Coordinates: 47°13′16″N 8°54′18″E / 47.2211°N 8.9051°E
The Bollingen Tower is a structure built by Swiss psychiatrist Carl Jung. In appearance, it is a small castle with four towers. It is located in the village of Bollingen on the shore of the Obersee (upper lake) basin of Lake Zürich.
Jung bought the land in 1922 after the death of his mother. In 1923 he built a two-story round tower on this land. It was a stone structure suitable to be lived in. Additions to this tower were constructed in 1927, 1931, and 1935, resulting in a building that has four connected parts.
A second story was added to the 1927 addition after the death of Jung's wife in 1955, signifying "an extension of consciousness achieved in old age."
For much of his life Jung spent several months each year living at Bollingen.
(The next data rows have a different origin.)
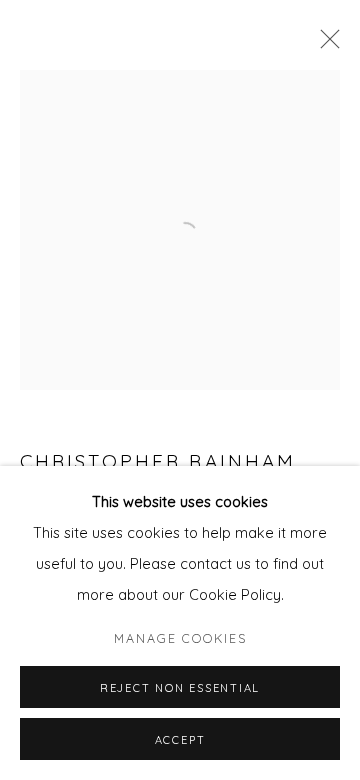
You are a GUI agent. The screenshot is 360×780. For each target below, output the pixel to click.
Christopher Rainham (158, 461)
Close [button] (325, 45)
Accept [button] (180, 740)
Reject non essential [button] (180, 688)
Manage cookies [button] (180, 638)
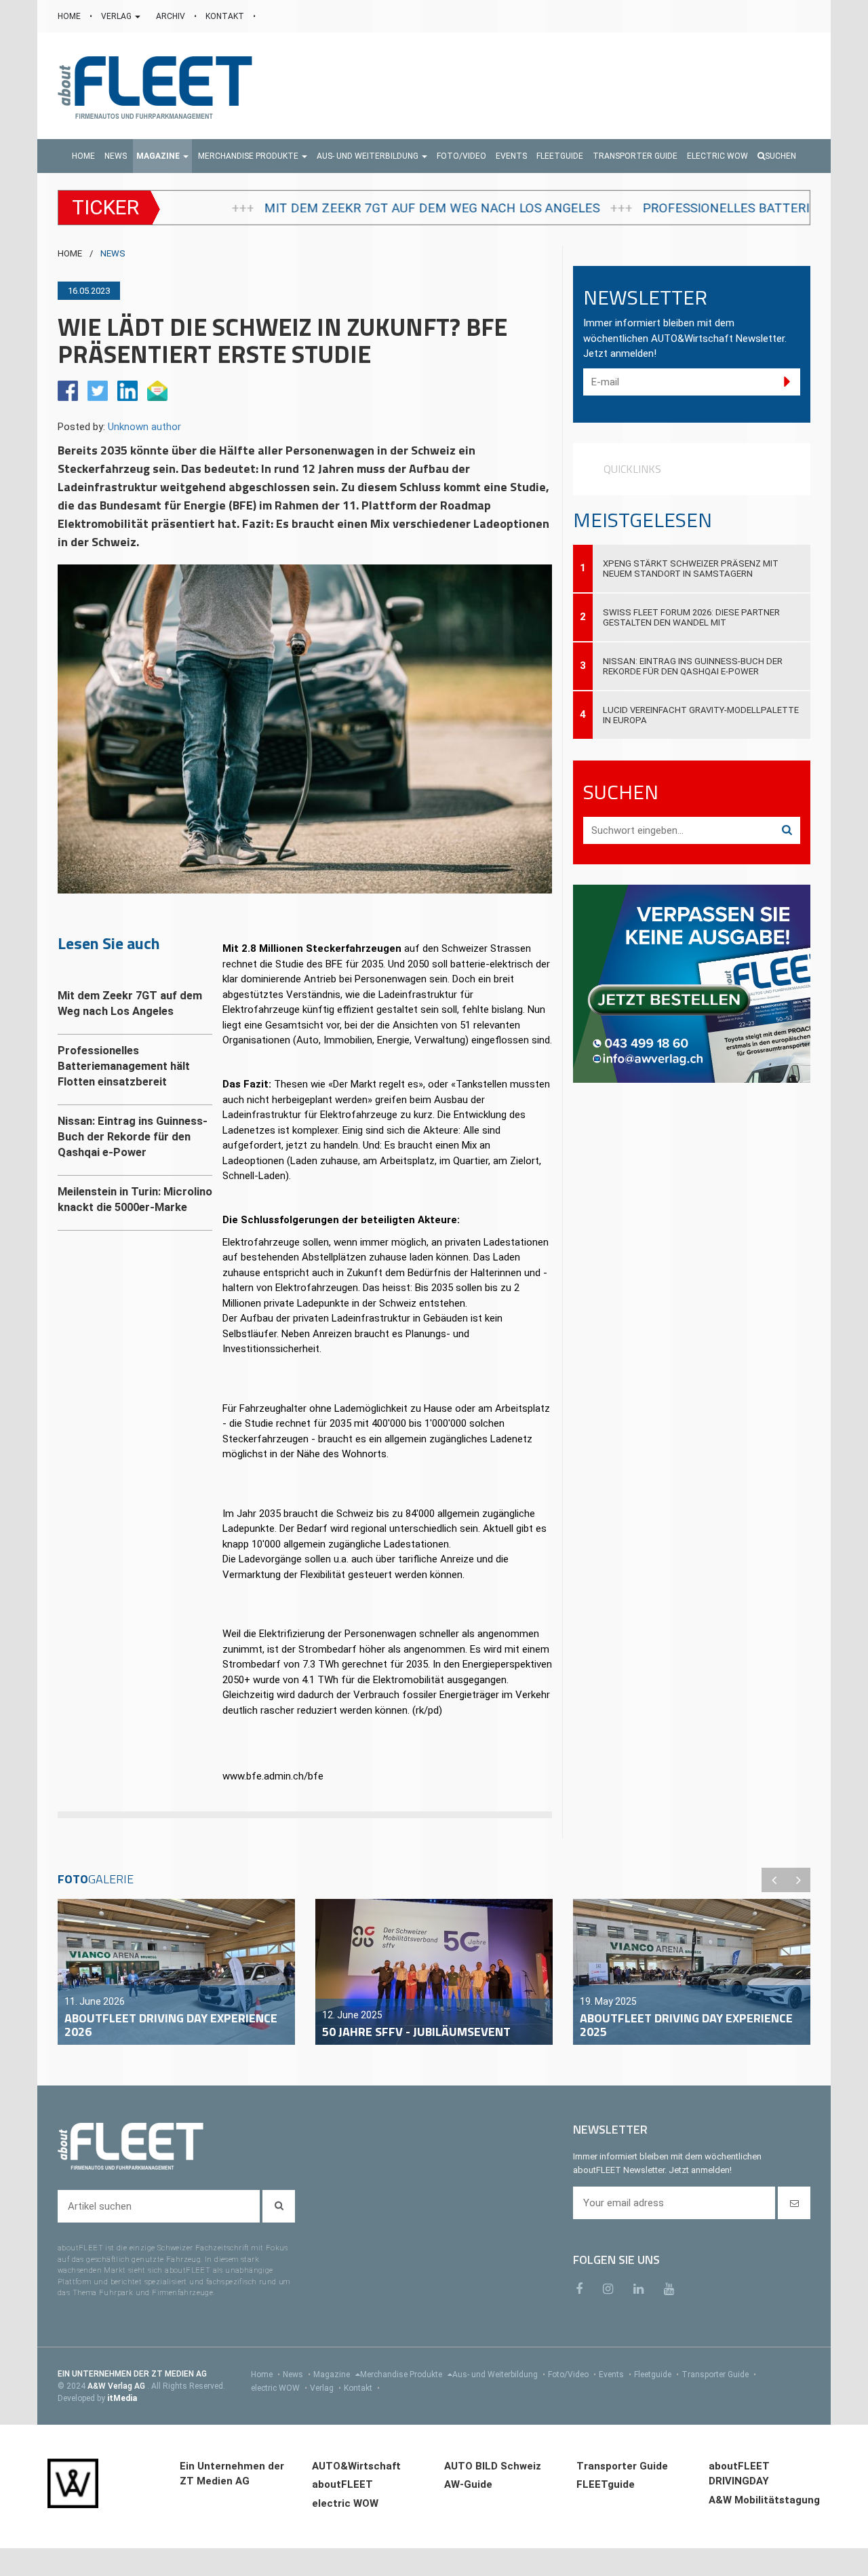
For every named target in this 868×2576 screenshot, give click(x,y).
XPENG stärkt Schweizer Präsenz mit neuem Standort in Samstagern (690, 568)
The Tower is now owned by a family trust and is not open to the public.
The Bollingen Foundation, created in 1945 but inactive since 1968, was named after it.
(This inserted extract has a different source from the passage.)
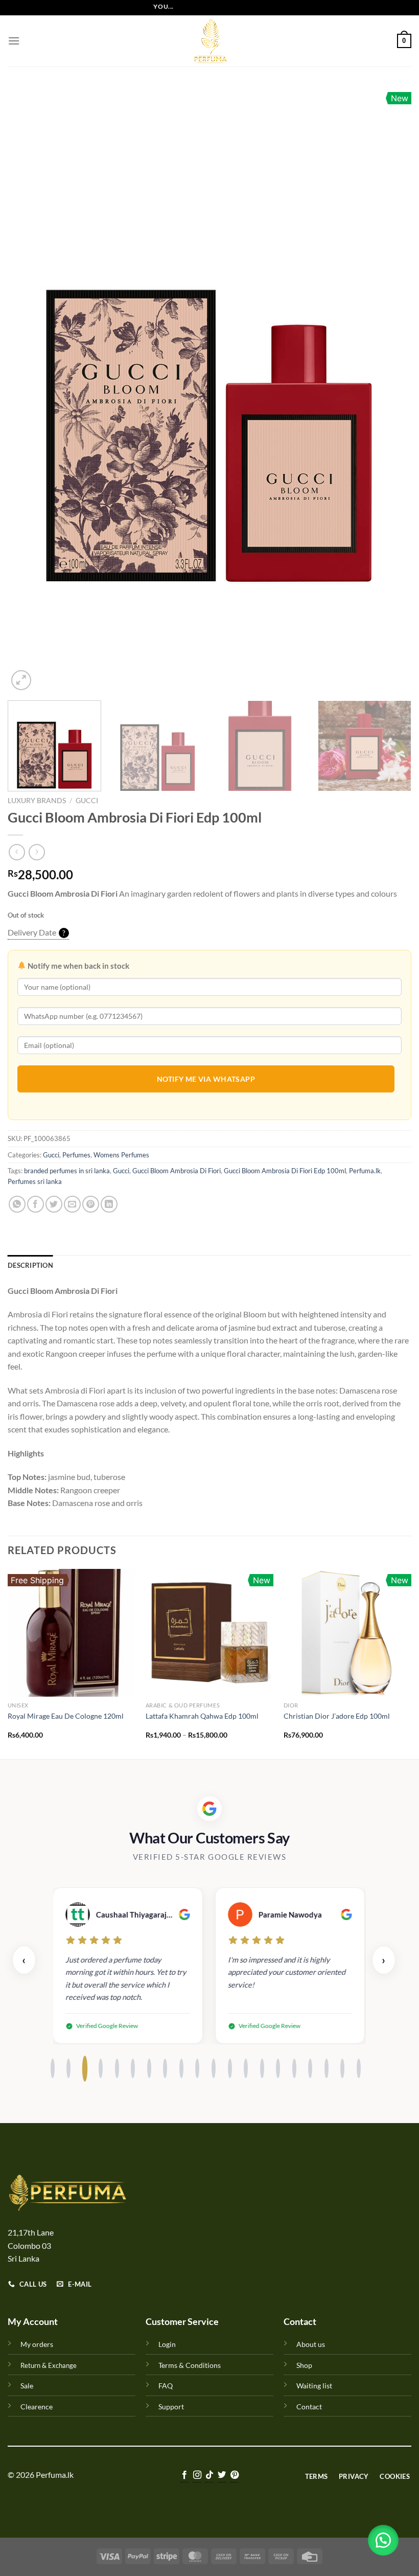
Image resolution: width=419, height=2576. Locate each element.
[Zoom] (21, 680)
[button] (383, 2540)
In 1950, on the occasion of his 75th birthday, Jung set up a stone cube on the lakeshore, just west of the tower, inscribing it on three sides. One side contains a quote taken from the Rosarium philosophorum:
Hic lapis exilis extat, pretio quoque vilis, spernitur a stultis, amatur plus ab edoctis.
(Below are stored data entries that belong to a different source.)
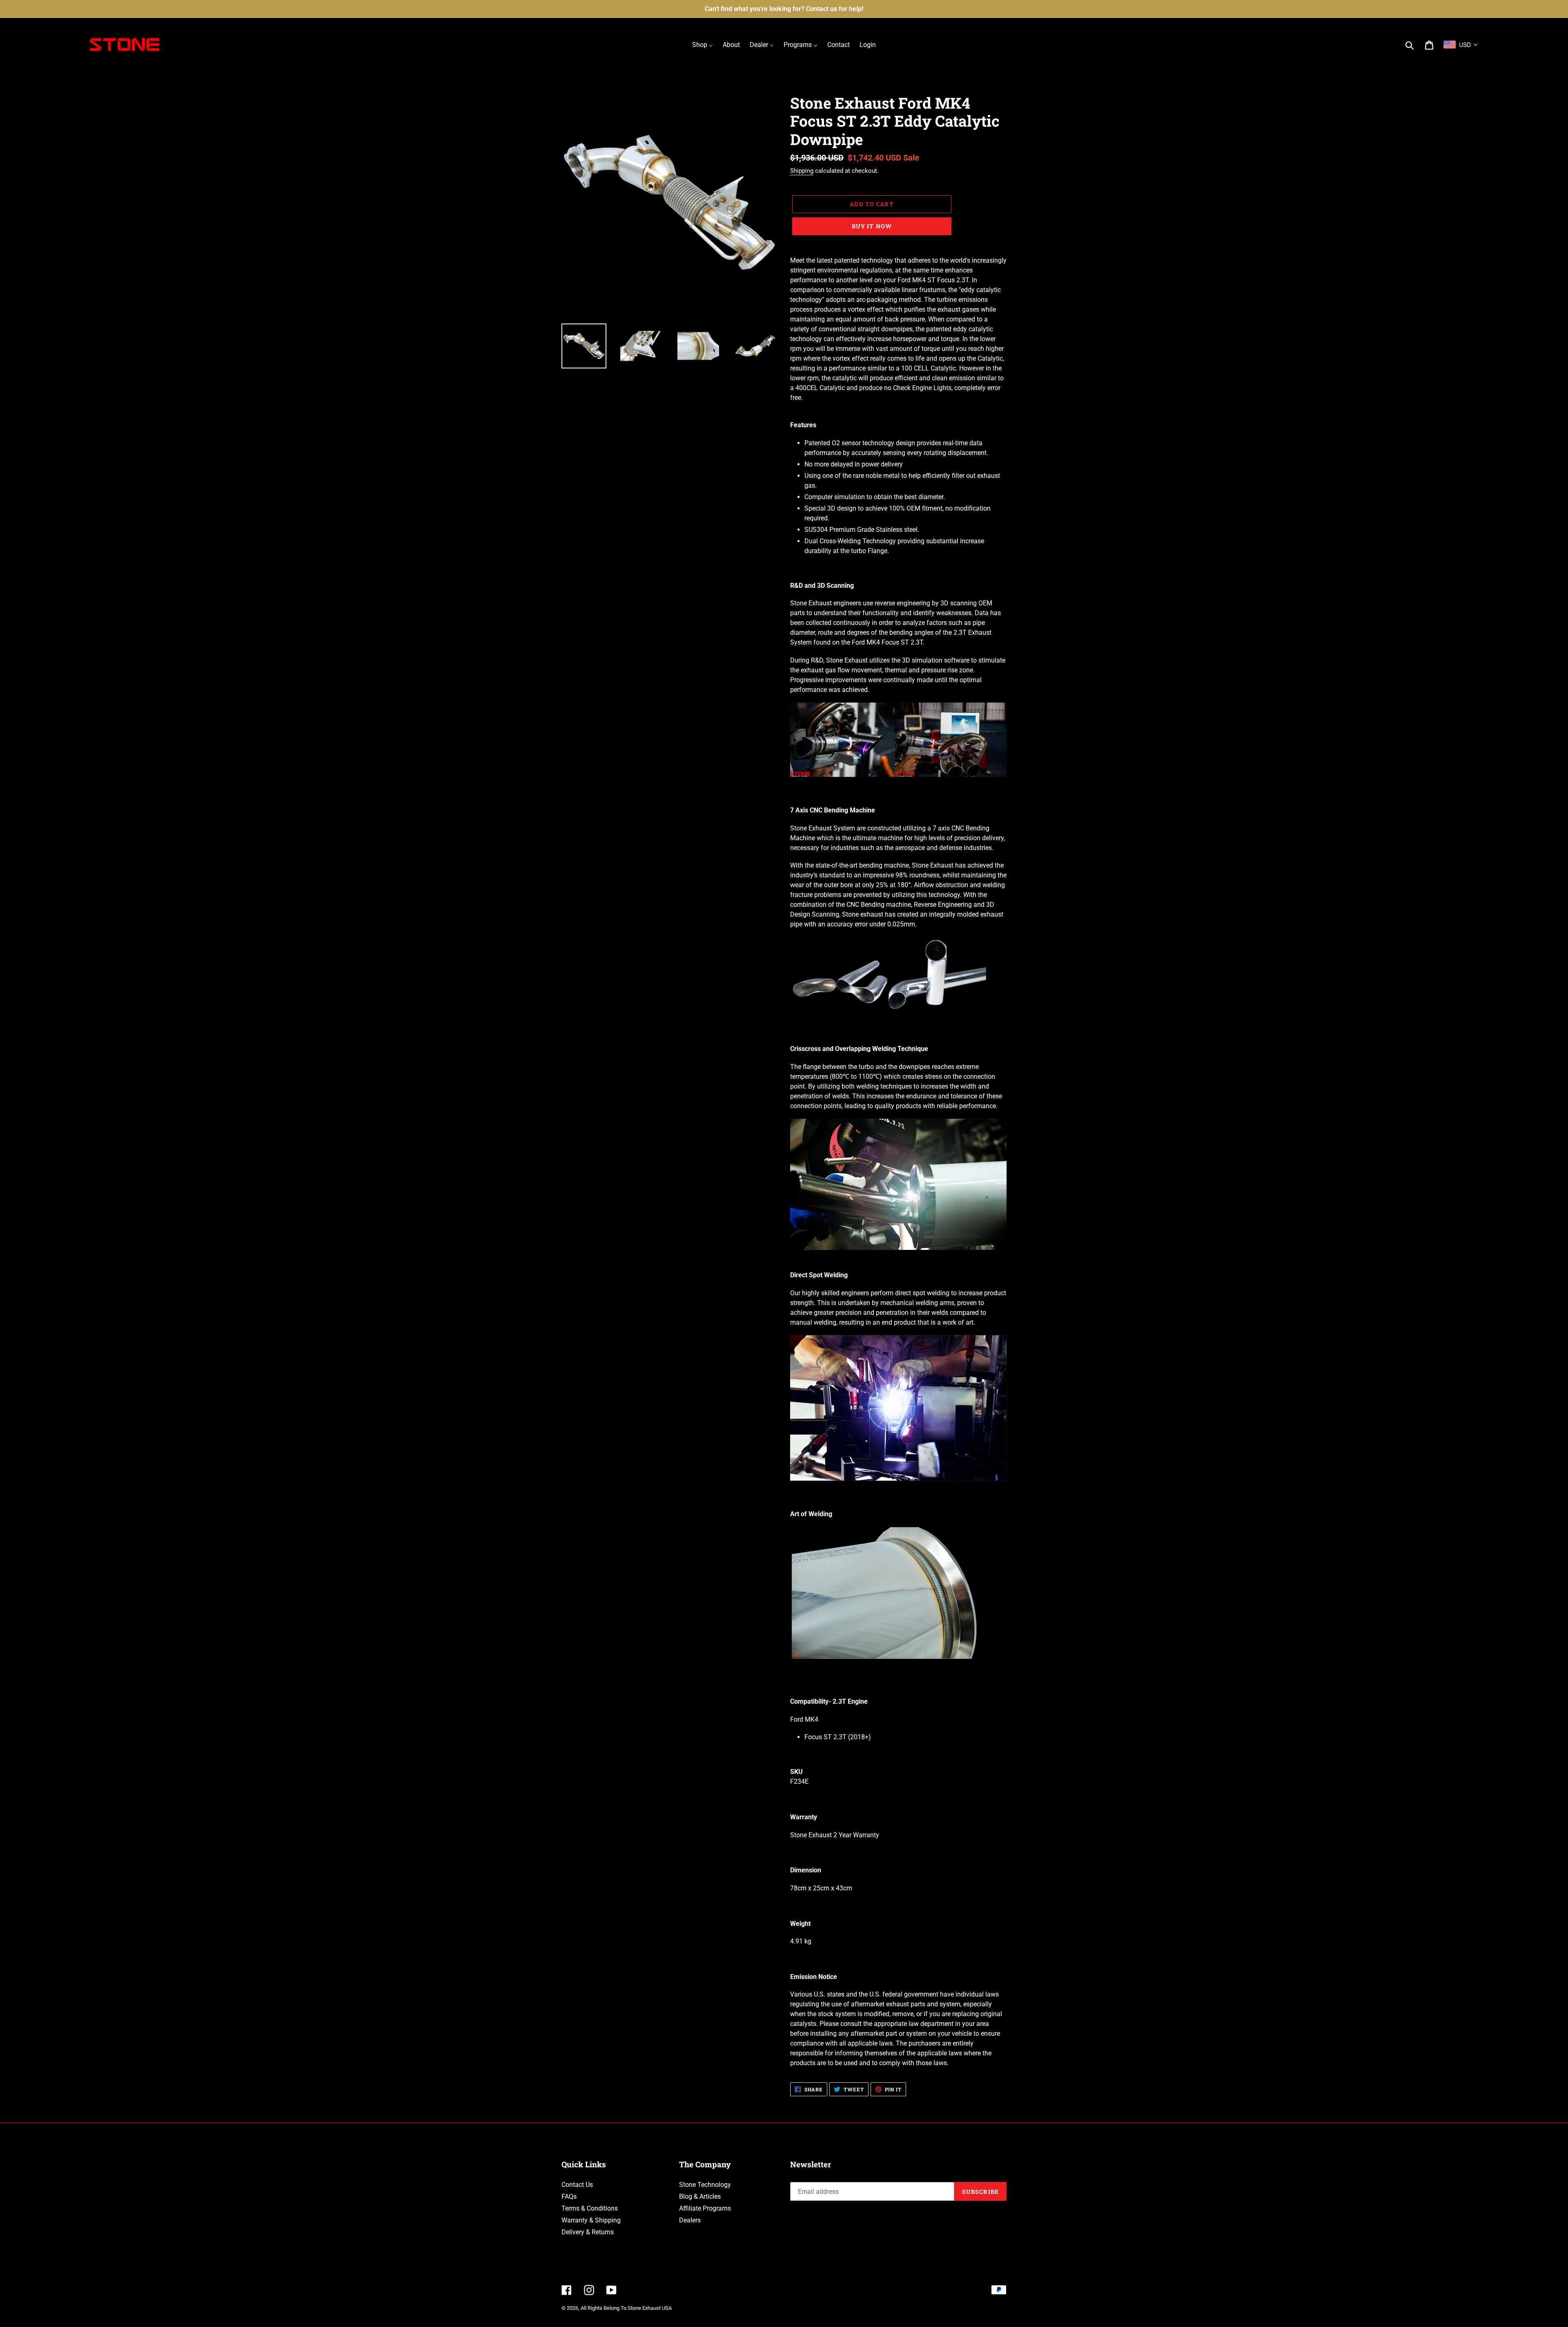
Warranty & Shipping (591, 2220)
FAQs (569, 2196)
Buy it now (872, 226)
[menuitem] (702, 44)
Here stands the mean, uncomely stone,
'Tis very cheap in price!
The more it is despised by fools,
The more loved by the wise.
A dedication is also inscribed on this side of the stone: IN MEMORIAM NAT[ivitatis] S[uae] DIEI LXXV C G JUNG EX GRAT[itudine] FEC[it] ET POS[uit] A[nn]O MCML (In memory of his 75th birthday, C.G. Jung out of gratitude made and set it up in the year 1950.)